El año pasado, finalmente, seguí el consejo del gastroenterólogo, y fui a ver a una nutricionista. Después de toda una vida con problemas intestinales, diarreas crónicas y anemia persistente, tras dos años de hacer la dieta celíaca, había empezado a absorber correctamente los alimentos y, como consecuencia, a engordar. Así que, a mi dieta sin gluten, tuve que sumarle otra baja en calorías. Pensé que no lo iba a lograr, pero pesó más querer verme bien. Hoy convivo con las dos dietas y me siento bien.

Mi hija también se adaptó, aunque a veces se enoja y quiere comer los cereales o las galletitas de su hermana. Su papá, para calmarla, le dice que es una suerte tener una enfermedad que se cura sin remedios. Y ella contesta: "Suerte es no tener ninguna enfermedad". Una lógica inapelable. Pero está creciendo sana y fuerte.

En estos cuatro años, desde que me enteré de mi condición de celíaca, la enfermedad explotó, se diagnostica mucho más y ya no hace falta explicar de qué se trata, como lo hacía al principio en cada reunión social. Pero en estos años nuestros gastos en comida se fueron por las nubes. Me acostumbré a cocinar el pan, las empanadas y los bizcochuelos en casa, para que no fuera tan caro. Aún así, los alimentos cuestan entre tres y cinco veces más que los comunes. Hace dos semanas, el Ministerio de Salud estableció que las obras sociales y prepagas deben pagar $215 de cobertura para comprar harinas y premezclas. Un beneficio que aún no está claro cómo se implementará y que todavía no pude percibir.

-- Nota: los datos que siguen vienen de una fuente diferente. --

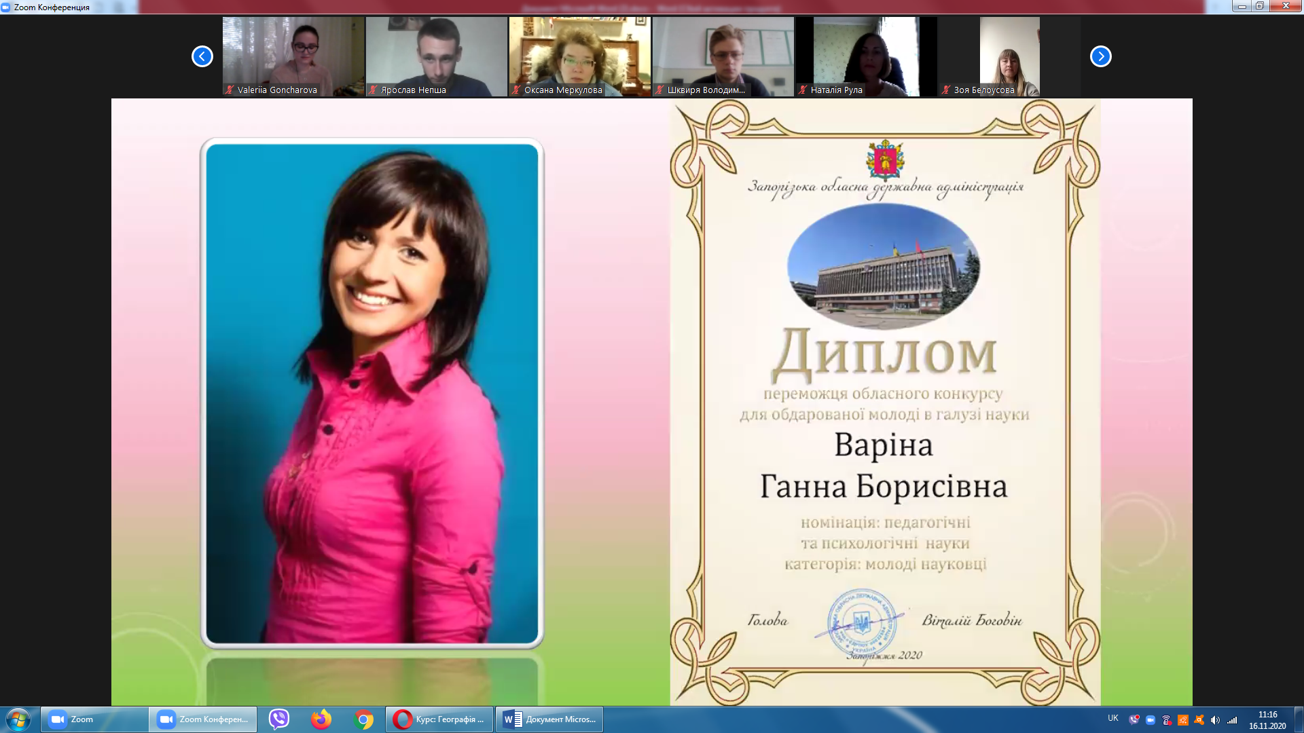
Task: Switch the UK keyboard language indicator
Action: pos(1112,718)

A veces, cuando estoy en la calle y tengo hambre, apuro el paso frente a las panaderías y paro en una frutería. No es lo mismo, lo sé, pero es más sano, me consuelo. Después de toda una vida peleada con mi cuerpo, y resignada a no poder controlarlo, finalmente hice las paces. Me siento bien, y ya no necesito hablar con mi panza.